## Exercise objective:
Skip the pictures. Return exactly the lines from the one containing "Open the return trip Descuento dropdown" through the end of the entries below.

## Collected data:
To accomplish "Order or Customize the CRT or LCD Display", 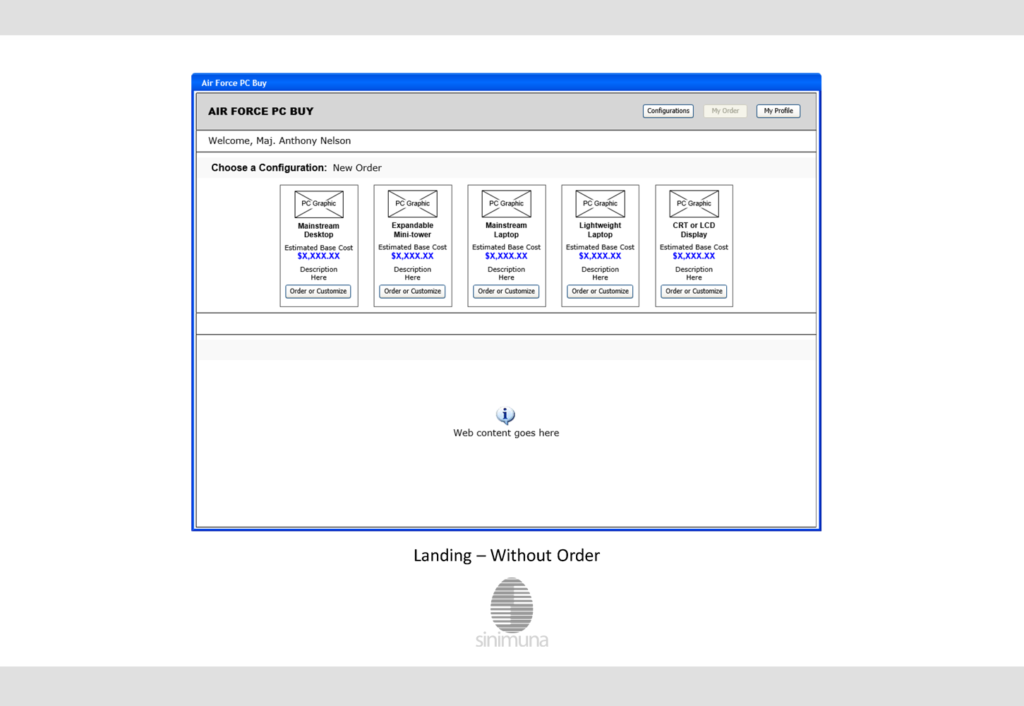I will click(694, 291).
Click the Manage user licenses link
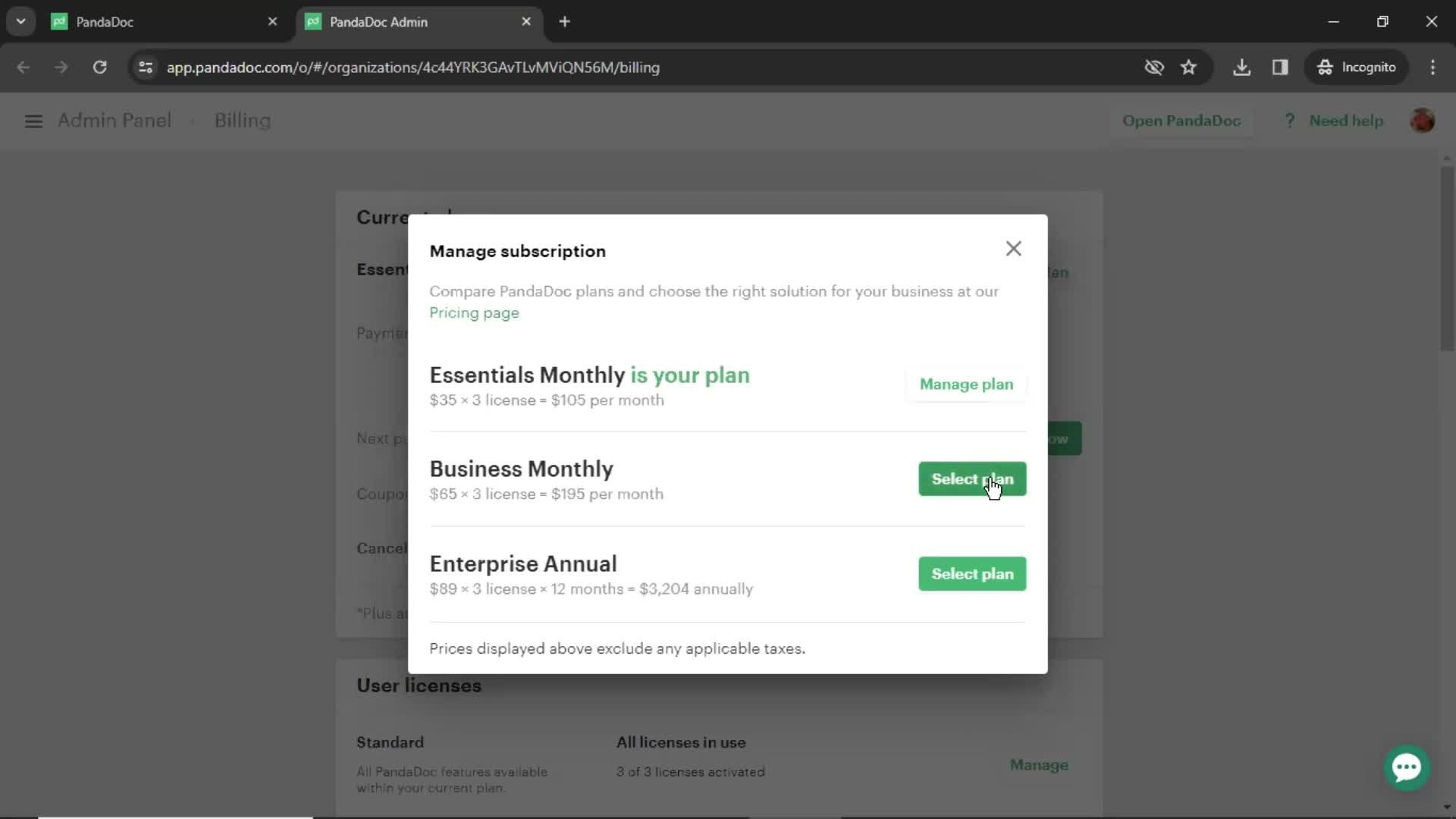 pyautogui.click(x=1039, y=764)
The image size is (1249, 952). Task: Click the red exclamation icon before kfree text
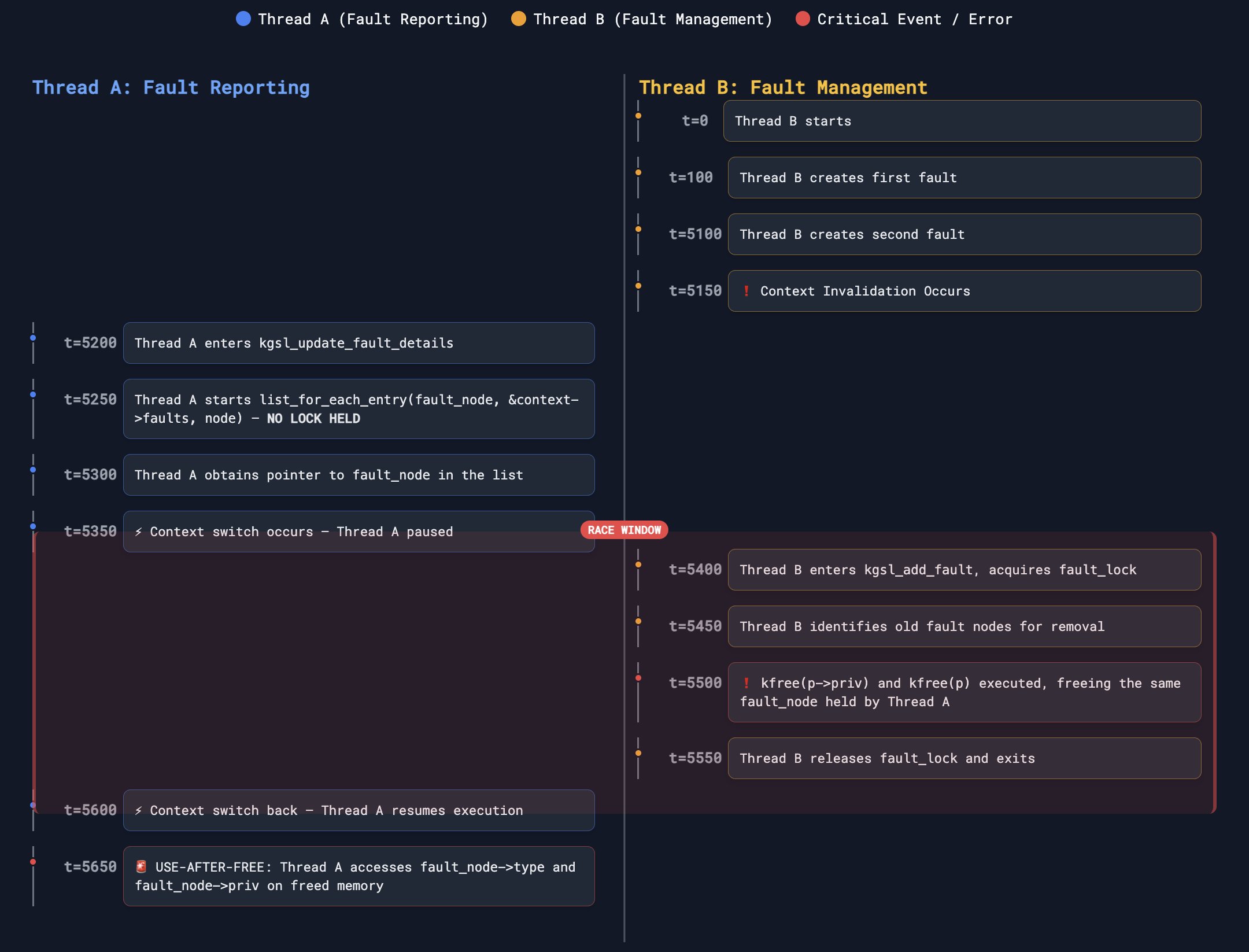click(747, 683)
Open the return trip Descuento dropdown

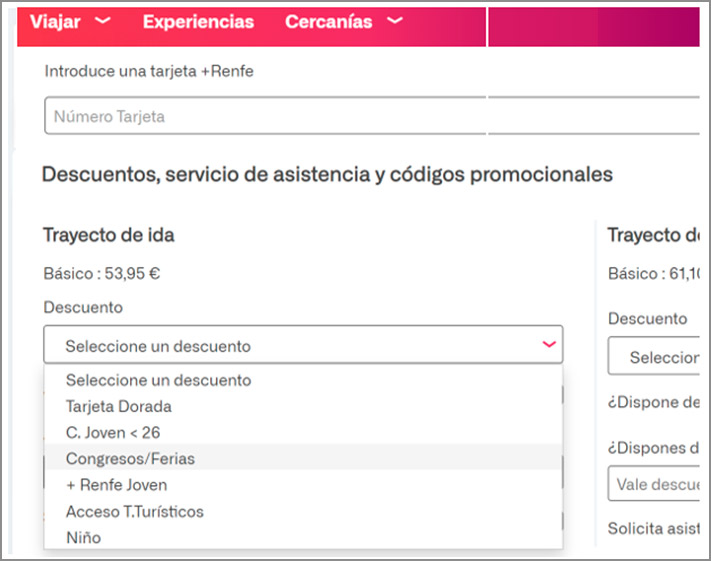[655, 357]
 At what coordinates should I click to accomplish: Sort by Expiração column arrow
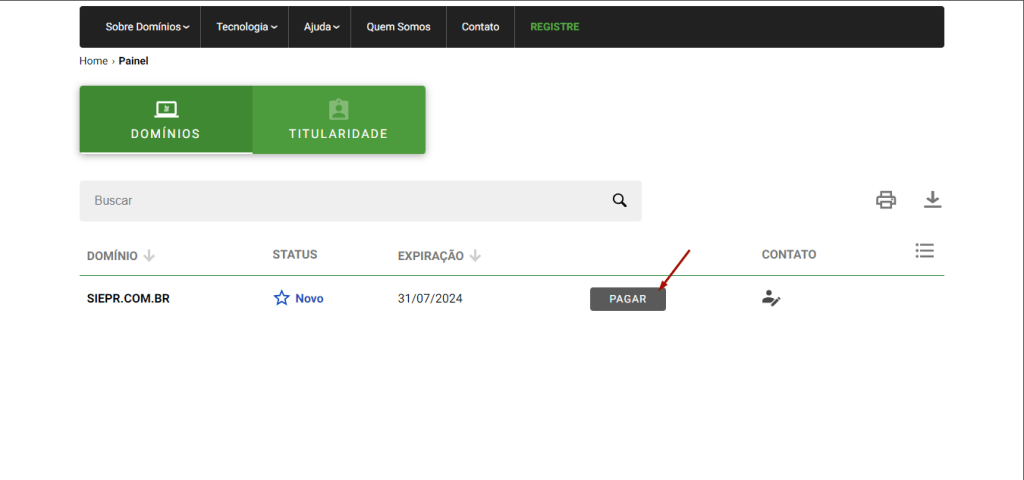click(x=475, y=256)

## Answer to this problem:
Open the return trip Descuento dropdown

[655, 357]
 At what coordinates should I click to accomplish: Sort by Expiração column arrow
click(x=475, y=256)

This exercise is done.